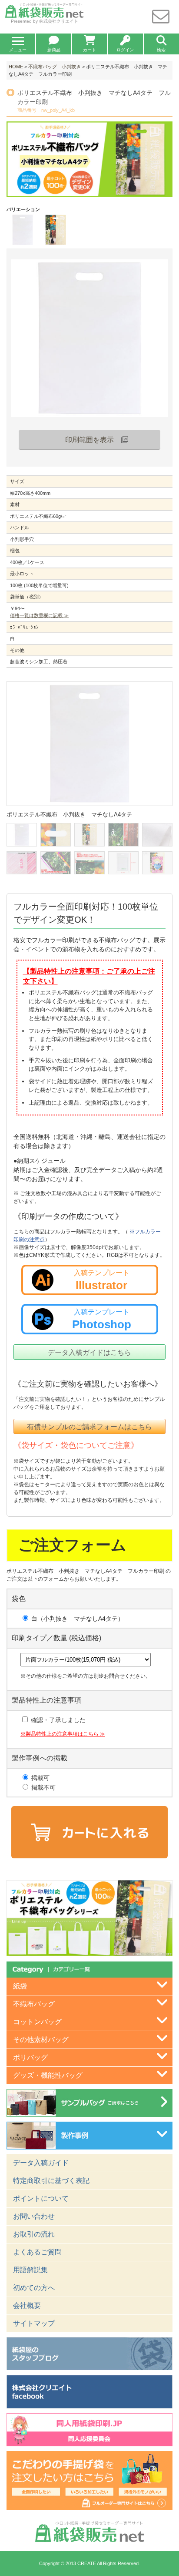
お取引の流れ (34, 2234)
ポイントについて (41, 2198)
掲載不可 (43, 1787)
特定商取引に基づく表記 (51, 2180)
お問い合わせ (34, 2216)
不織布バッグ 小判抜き (54, 66)
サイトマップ (34, 2323)
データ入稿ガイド (41, 2162)
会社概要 (27, 2305)
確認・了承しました (57, 1719)
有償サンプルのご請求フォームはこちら (89, 1427)
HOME (16, 66)
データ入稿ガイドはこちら (89, 1352)
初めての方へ (34, 2287)
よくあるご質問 (37, 2252)
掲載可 (40, 1777)
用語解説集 (30, 2270)
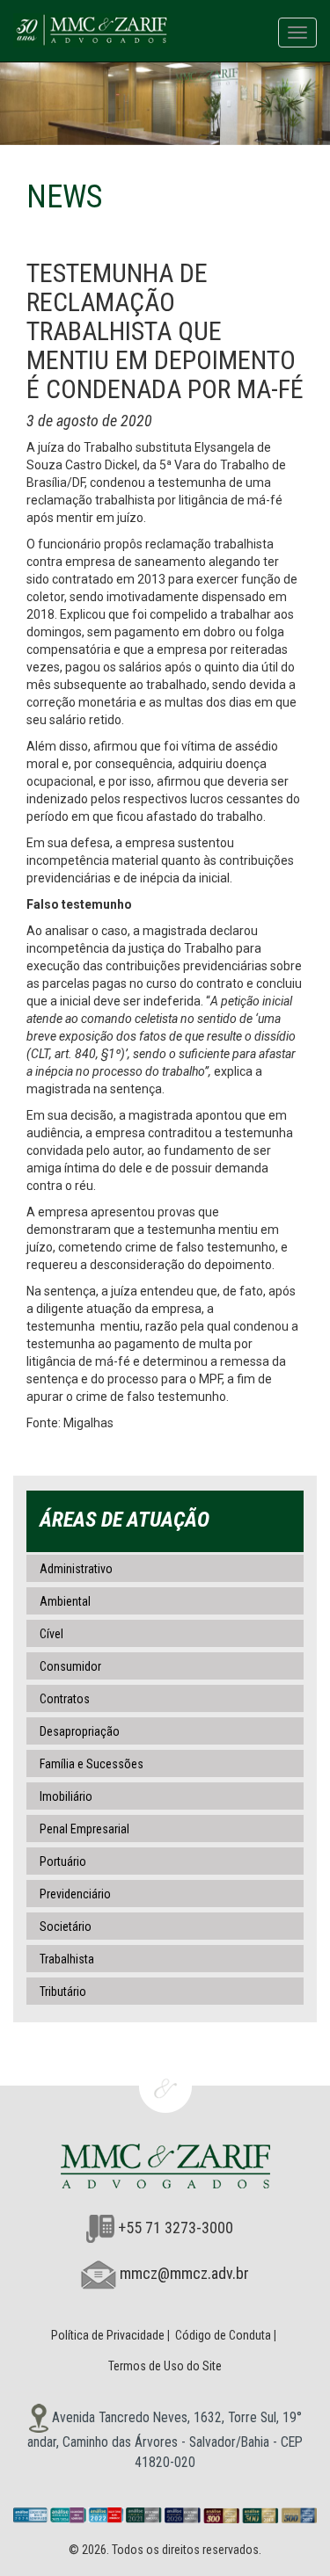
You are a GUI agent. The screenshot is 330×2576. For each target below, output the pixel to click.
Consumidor (70, 1666)
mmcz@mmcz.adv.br (184, 2273)
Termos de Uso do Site (165, 2366)
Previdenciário (75, 1894)
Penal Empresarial (84, 1829)
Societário (66, 1926)
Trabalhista (67, 1959)
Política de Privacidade (108, 2335)
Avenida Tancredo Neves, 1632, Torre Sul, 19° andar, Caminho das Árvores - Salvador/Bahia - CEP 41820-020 (165, 2440)
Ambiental (65, 1601)
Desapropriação (80, 1731)
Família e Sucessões (91, 1764)
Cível (51, 1634)
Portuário (63, 1861)
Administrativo (76, 1569)
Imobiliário (66, 1796)
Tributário (63, 1992)
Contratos (65, 1699)
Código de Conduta (223, 2335)
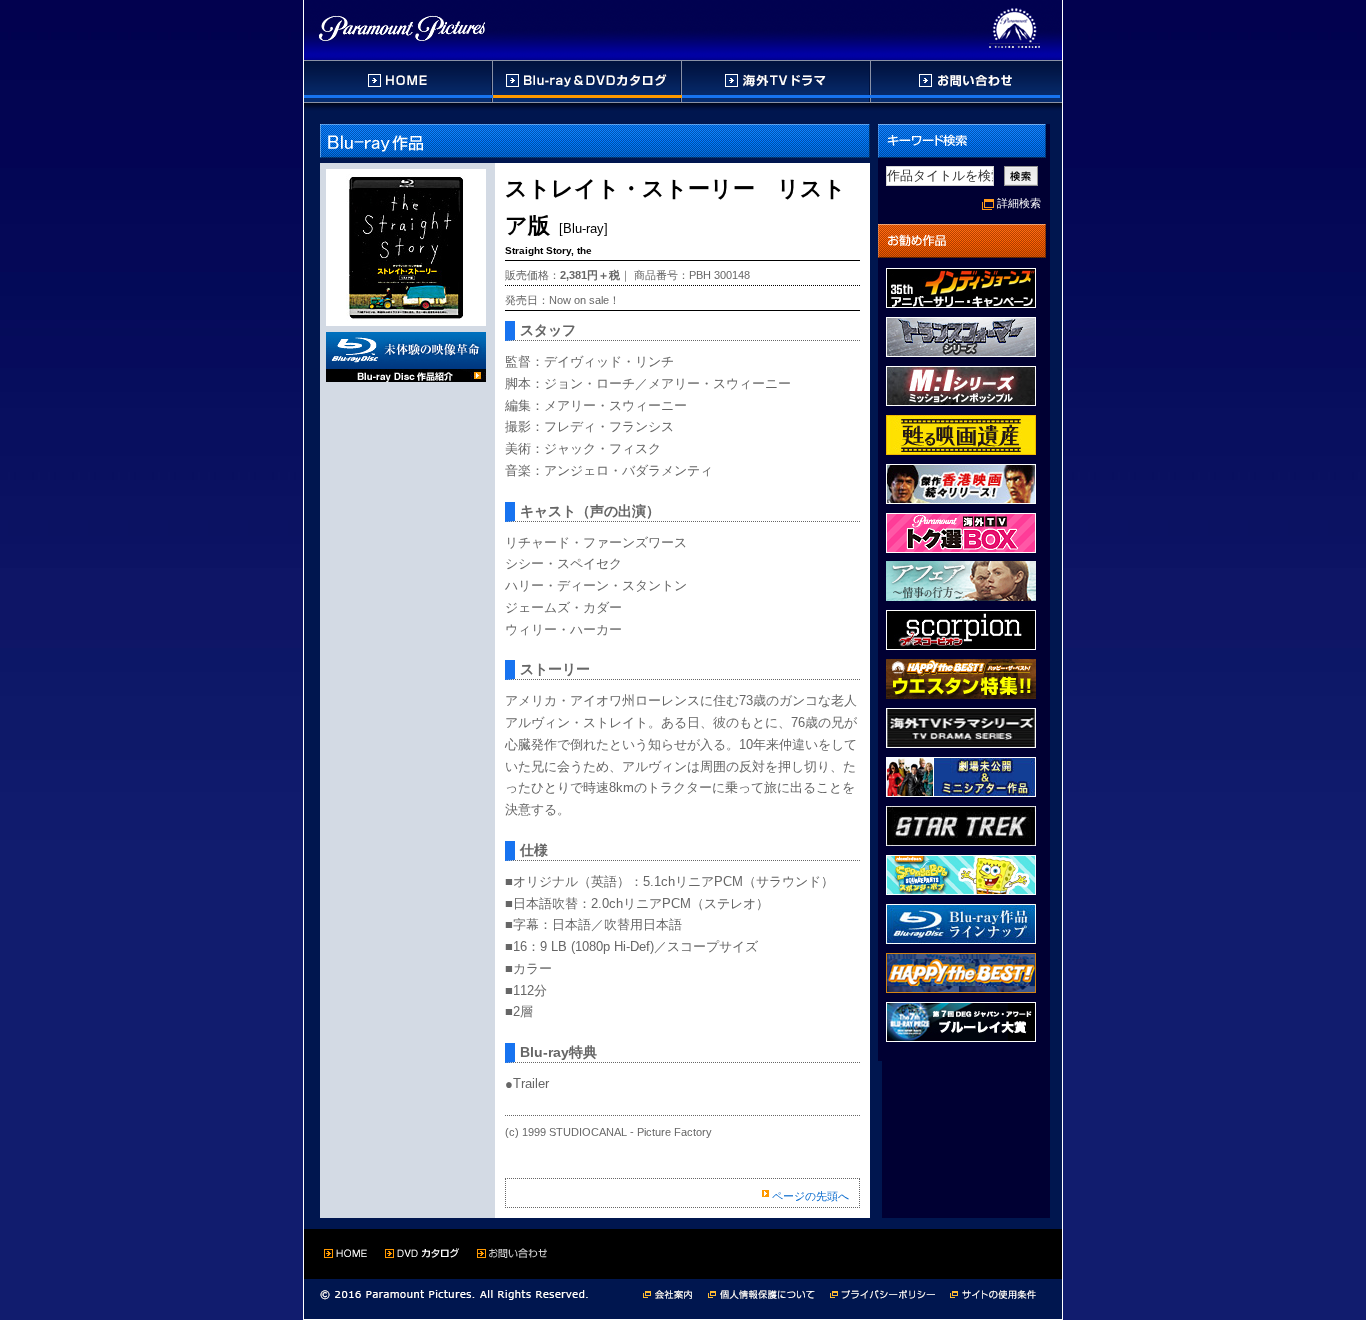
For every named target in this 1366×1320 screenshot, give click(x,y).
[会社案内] (673, 1292)
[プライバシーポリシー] (890, 1292)
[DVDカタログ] (588, 81)
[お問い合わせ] (965, 81)
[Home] (398, 81)
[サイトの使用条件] (995, 1292)
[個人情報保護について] (769, 1292)
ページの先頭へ (810, 1196)
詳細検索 (1019, 203)
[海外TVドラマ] (777, 81)
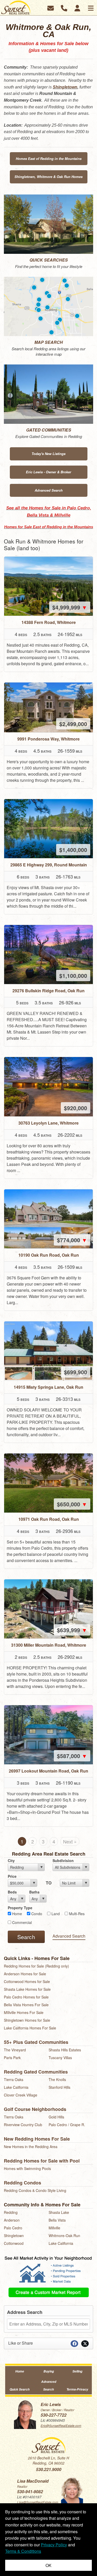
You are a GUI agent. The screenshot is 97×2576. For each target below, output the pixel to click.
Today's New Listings (48, 453)
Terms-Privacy (77, 2389)
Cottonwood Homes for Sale (27, 1981)
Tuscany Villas (60, 2057)
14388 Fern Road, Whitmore (48, 622)
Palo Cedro (13, 2227)
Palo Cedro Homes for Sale (26, 1997)
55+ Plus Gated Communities (36, 2042)
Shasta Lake (59, 2212)
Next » (70, 1841)
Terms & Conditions (23, 2551)
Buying (48, 2371)
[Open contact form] (50, 7)
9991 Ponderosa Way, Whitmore (48, 739)
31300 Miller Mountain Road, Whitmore (48, 1645)
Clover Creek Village (20, 2095)
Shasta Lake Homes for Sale (27, 1989)
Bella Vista (57, 2220)
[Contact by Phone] (64, 7)
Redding (11, 2212)
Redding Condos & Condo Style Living (35, 2190)
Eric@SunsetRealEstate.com (61, 2425)
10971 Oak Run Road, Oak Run (48, 1519)
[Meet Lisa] (72, 2490)
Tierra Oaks (13, 2079)
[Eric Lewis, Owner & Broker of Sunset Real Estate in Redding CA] (25, 2413)
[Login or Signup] (77, 7)
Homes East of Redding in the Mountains (48, 158)
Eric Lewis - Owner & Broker (48, 471)
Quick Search (19, 2389)
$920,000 (75, 1108)
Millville (54, 2227)
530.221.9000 (48, 2469)
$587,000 (72, 1756)
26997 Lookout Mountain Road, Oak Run (48, 1771)
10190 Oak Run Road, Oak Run (48, 1255)
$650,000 (72, 1504)
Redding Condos (22, 2182)
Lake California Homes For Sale (30, 2027)
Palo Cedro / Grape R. (67, 2124)
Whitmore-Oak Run (64, 2235)
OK (48, 2565)
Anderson (12, 2220)
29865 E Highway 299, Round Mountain (48, 865)
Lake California (16, 2087)
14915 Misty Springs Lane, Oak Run (48, 1387)
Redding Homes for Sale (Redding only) (36, 1966)
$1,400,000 (73, 850)
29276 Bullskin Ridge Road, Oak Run (48, 991)
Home (19, 2371)
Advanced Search (49, 490)
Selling (77, 2371)
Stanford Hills (59, 2087)
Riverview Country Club (23, 2124)
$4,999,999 (69, 607)
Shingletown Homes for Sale (27, 2020)
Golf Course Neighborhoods (35, 2109)
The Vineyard (15, 2049)
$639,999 (72, 1630)
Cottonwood (14, 2243)
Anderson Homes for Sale (25, 1973)
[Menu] (91, 8)
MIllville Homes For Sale (23, 2012)
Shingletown (65, 87)
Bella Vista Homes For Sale (26, 2004)
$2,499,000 (73, 724)
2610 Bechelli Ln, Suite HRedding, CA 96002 (48, 2460)
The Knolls (57, 2079)
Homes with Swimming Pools (27, 2168)
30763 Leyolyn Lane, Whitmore (48, 1123)
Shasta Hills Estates (65, 2049)
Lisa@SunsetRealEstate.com (37, 2502)
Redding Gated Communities (36, 2071)
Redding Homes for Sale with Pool (42, 2160)
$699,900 (75, 1372)
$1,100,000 (73, 975)
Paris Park (12, 2057)
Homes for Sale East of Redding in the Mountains (48, 527)
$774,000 (72, 1240)
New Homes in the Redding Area (30, 2146)
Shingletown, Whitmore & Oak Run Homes (48, 176)
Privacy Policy (54, 2545)
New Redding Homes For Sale (37, 2138)
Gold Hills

Action item — All lines from the line holding "Anderson (12, 2220)" through the end of the records above need to be transcribed exactly, and no other text should appear.

Answer to this problem —
Anderson (12, 2220)
29865 E Highway 299, Round Mountain (48, 865)
Lake California (16, 2087)
14915 Misty Springs Lane, Oak Run (48, 1387)
Redding Homes for Sale (Redding only) (36, 1966)
$1,400,000 (73, 850)
29276 Bullskin Ridge Road, Oak Run (48, 991)
Home (19, 2371)
Advanced Search (49, 490)
Selling (77, 2371)
Stanford Hills (59, 2087)
Riverview Country Club (23, 2124)
$4,999,999 (69, 607)
Shingletown Homes for Sale (27, 2020)
Golf Course Neighborhoods (35, 2109)
The Vineyard (15, 2049)
$639,999 (72, 1630)
Cottonwood (14, 2243)
Anderson Homes for Sale (25, 1973)
[Menu] (91, 8)
MIllville Homes For Sale (23, 2012)
Shingletown (65, 87)
Bella Vista Homes For Sale (26, 2004)
$2,499,000 (73, 724)
2610 Bechelli Ln, Suite HRedding, CA 96002 (48, 2460)
The Knolls (57, 2079)
Homes with Swimming Pools (27, 2168)
30763 Leyolyn Lane, Whitmore (48, 1123)
Shasta Hills Estates (65, 2049)
Lisa@SunsetRealEstate.com (37, 2502)
Redding Gated Communities (36, 2071)
Redding Homes for Sale with Pool (42, 2160)
$699,900 (75, 1372)
$1,100,000 (73, 975)
Paris Park (12, 2057)
Homes for Sale East of Redding in the Mountains (48, 527)
$774,000 (72, 1240)
New Homes in the Redding Area (30, 2146)
Shingletown, Whitmore & Oak Run Homes (48, 176)
Privacy Policy (54, 2545)
New Redding Homes For Sale (37, 2138)
Gold Hills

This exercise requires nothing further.